In Wales, Italy will play to avoid last place against a team in search of their first win of the year - and with third place still up for grabs, waiting to see what will happen in Belfast between Ireland and Scotland.
"Maybe it will be difficult to get into the top three. Wales haven't done very well so far, but they are at home," she reasons. "We will have to stay focused and try to take them on. The problems I have with my shoulder this year have not allowed me to get a lot of minutes, but it's fine to start from the bench and it's right that the good young players we have are given time to develop. I feel a little bit like a mother hen towards them, even if sometimes, in their eyes, I may seem strict, but it is necessary every now and then."
It's been a hard-fought Championship for most teams, says Gai: "There have been unexpected victories. Even for us there was that surprising loss to Scotland. In this competition you can never predict anything, you simply have to take each match as it comes."
What is it that Italy need to return to reach the heights of, say, 2019?
"In the scrum, which is the area I'm most focused on, I would say that we are doing quite well and we never underestimate the opponent. When we make mistakes, perhaps it's because we don't get off on the right foot and then we struggle to recover. I think, for example, in Paris against France we started underperforming and then it was difficult to recover in the second half."

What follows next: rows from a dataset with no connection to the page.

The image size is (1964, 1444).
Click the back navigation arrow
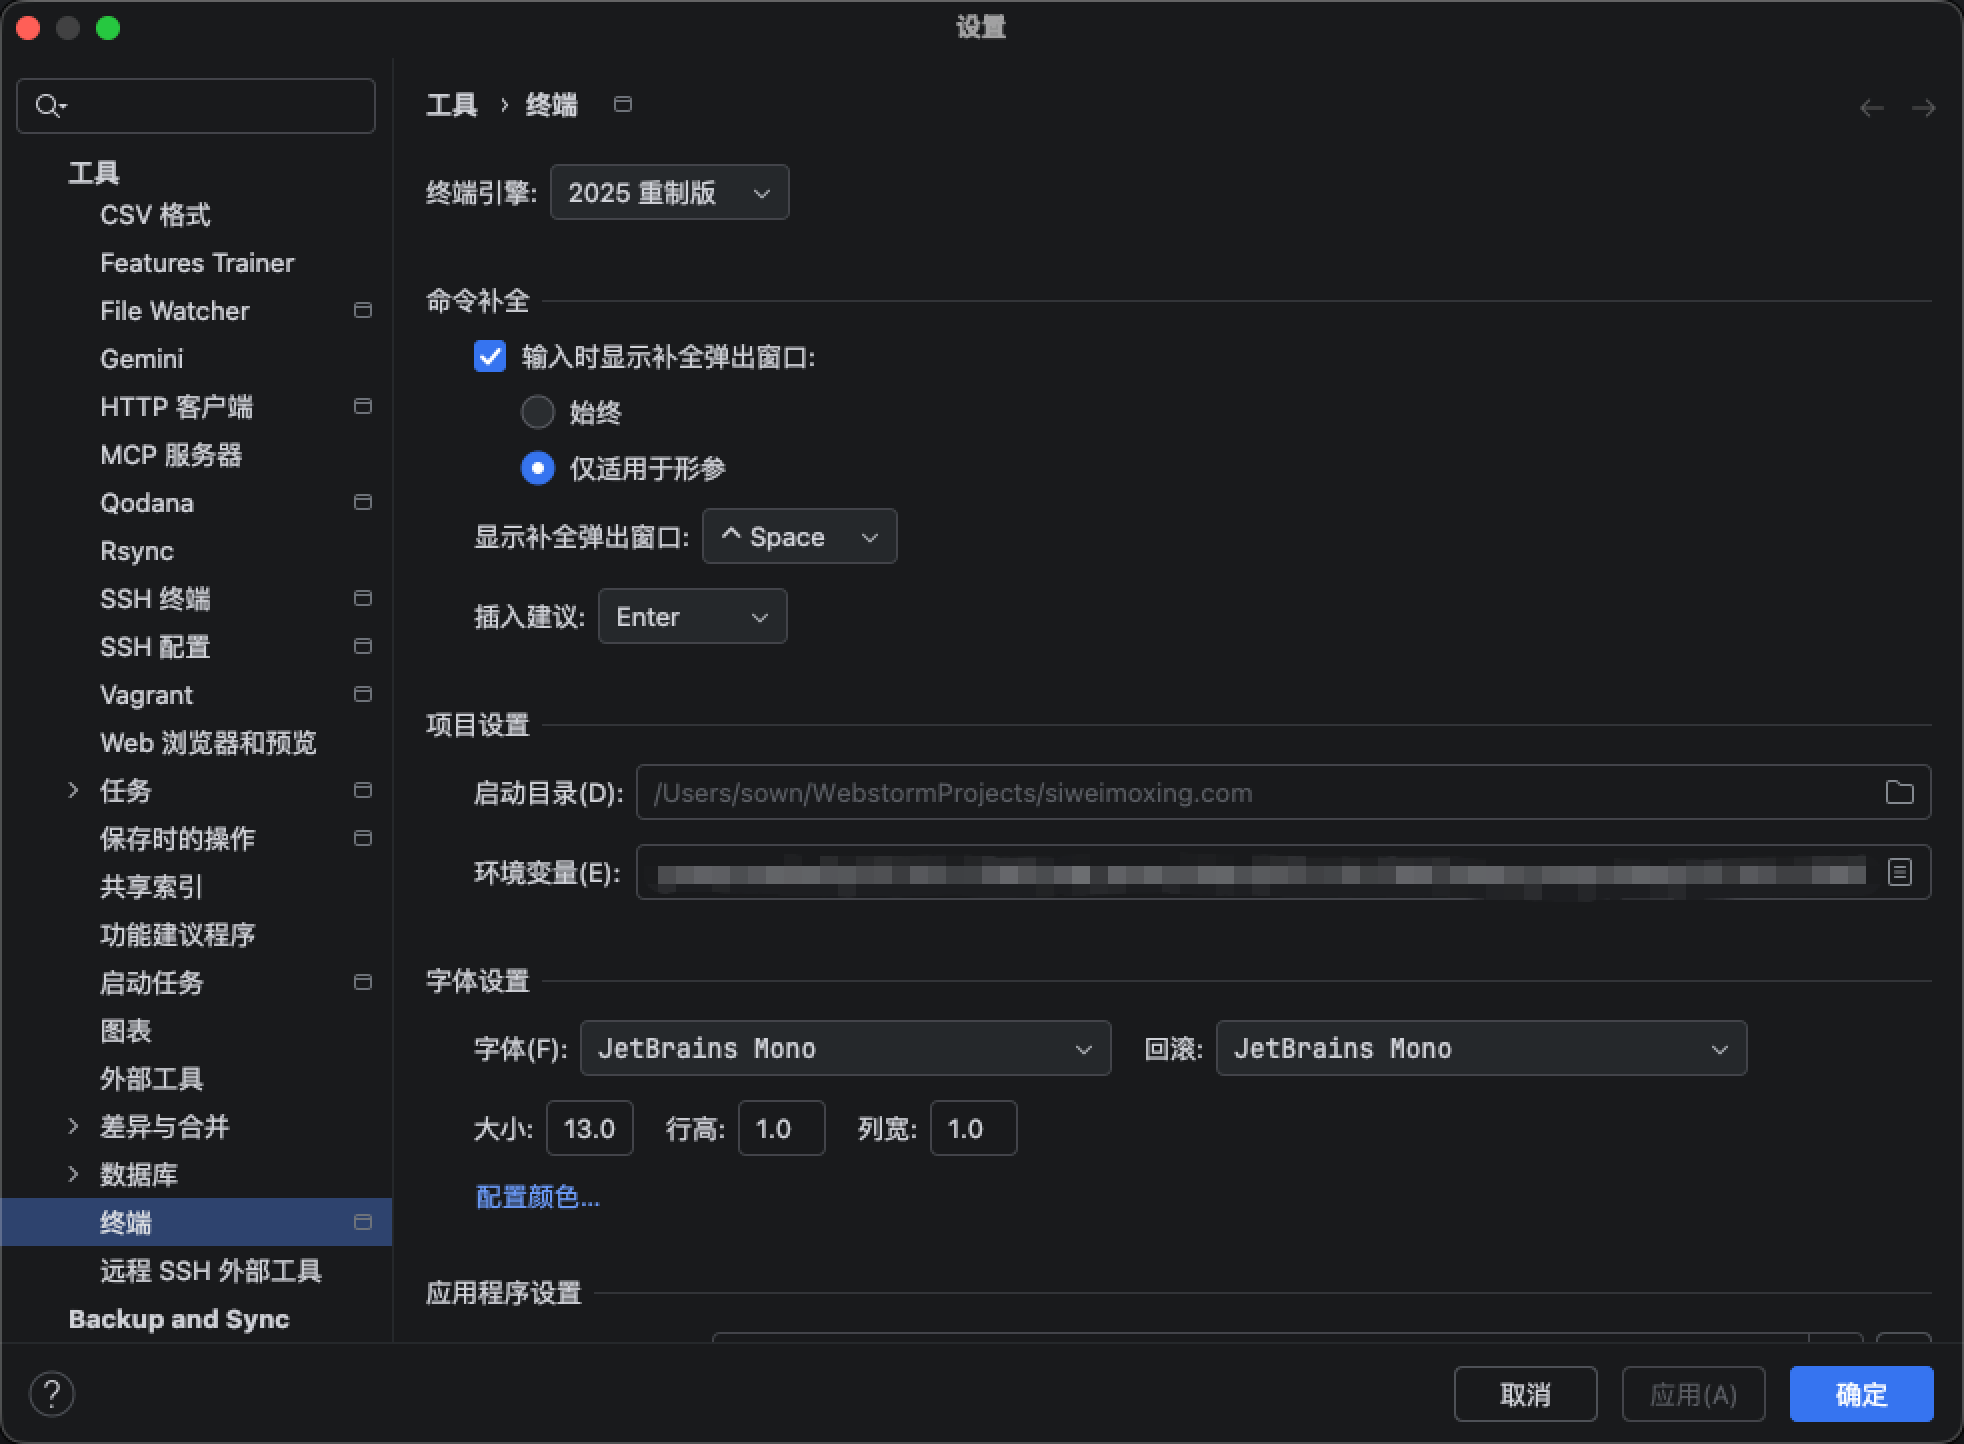point(1871,107)
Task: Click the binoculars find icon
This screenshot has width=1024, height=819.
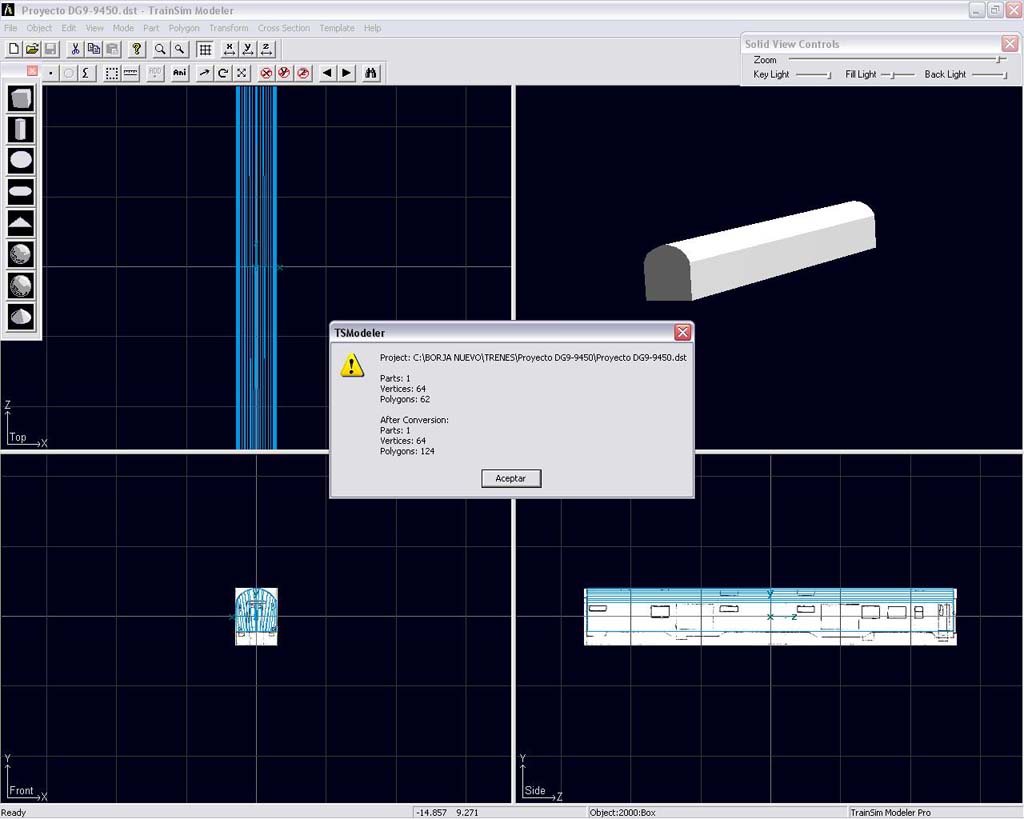Action: pos(371,73)
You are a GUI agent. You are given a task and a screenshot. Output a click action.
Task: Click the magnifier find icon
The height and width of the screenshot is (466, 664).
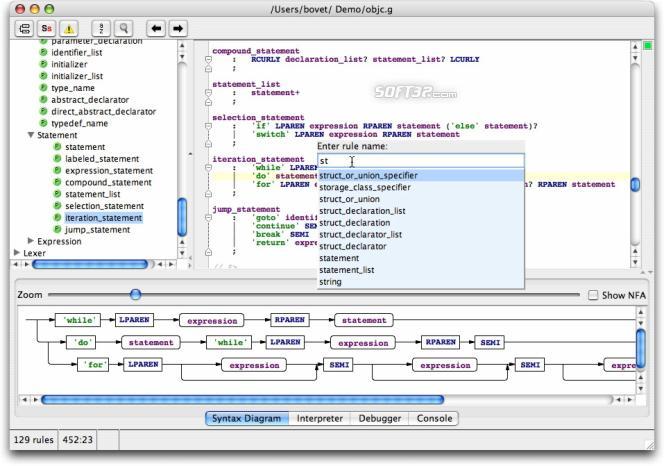124,29
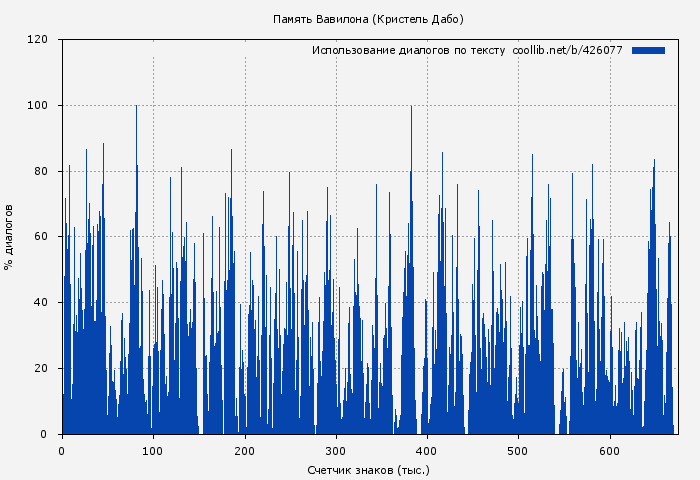
Task: Click the 60 tick on the vertical axis
Action: tap(41, 237)
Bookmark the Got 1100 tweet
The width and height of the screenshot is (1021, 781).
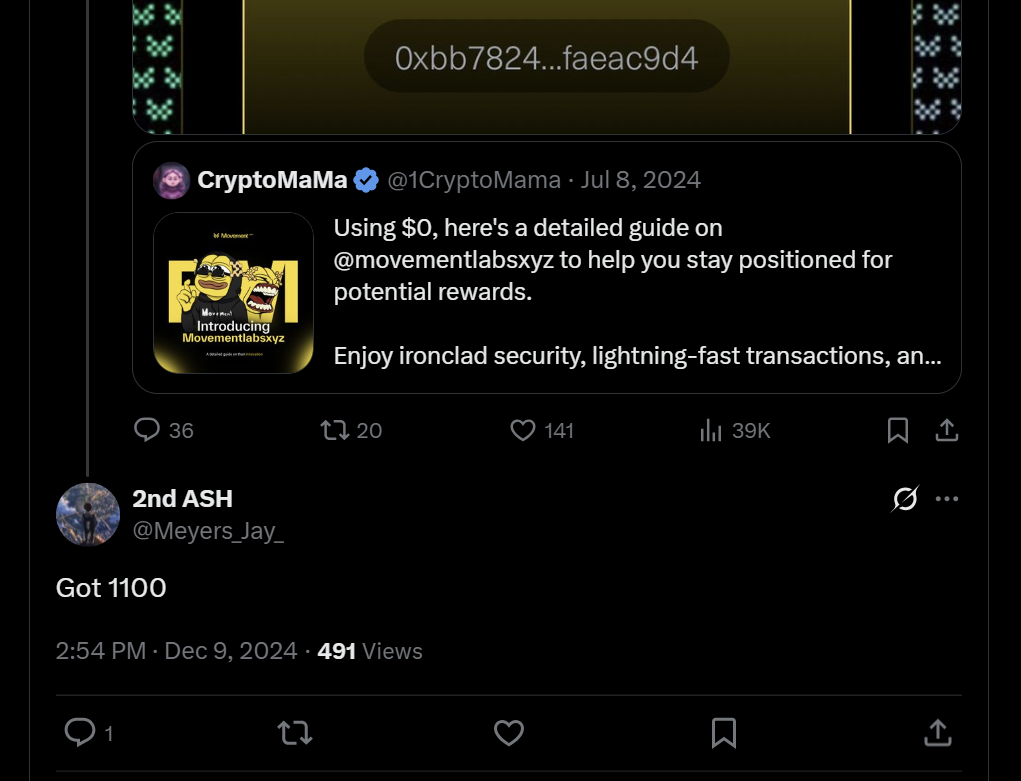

Rewinding the tape of a long and extraordinary career, who was the most difficult opponent to face? "The very strong Sarah Bern comes to mind: a front rower as powerful as a back rower and as fast as a winger. Outstanding."
Centurions are rare. At international level, apart from the aforementioned Barattin, there are only six English players (the most recent being Marlie Packer against Italy in this year's Guinness Women's Six Nations), one Scottish and one Welsh. In short, Lucia Gai is in a sisterhood of ten.
It should also not be forgotten that professionalism in the women's game is at an embryonic stage, with considerable past efforts and sacrifices required to reconcile a player's passion for sport, family and work.
"Rugby has changed a lot in recent years, it has evolved and it is probably a whole different thing compared to when I started," reflects Gai. "Reaching 100 caps is worth a lot to me, not least because once upon a time you didn't play that many international fixtures. At most you would play in the Six Nations and the European Cup, while some friendlies went uncapped. Now maybe the girls will have more opportunities and will be able to reach this milestone faster."
There will be plenty to celebrate this Super Saturday.
"It goes hand in hand with the fact that it's also the last day of the Championship, so we'll be celebrating anyway. In the meantime, I've already had to pay centurion fee into our fines kitty!"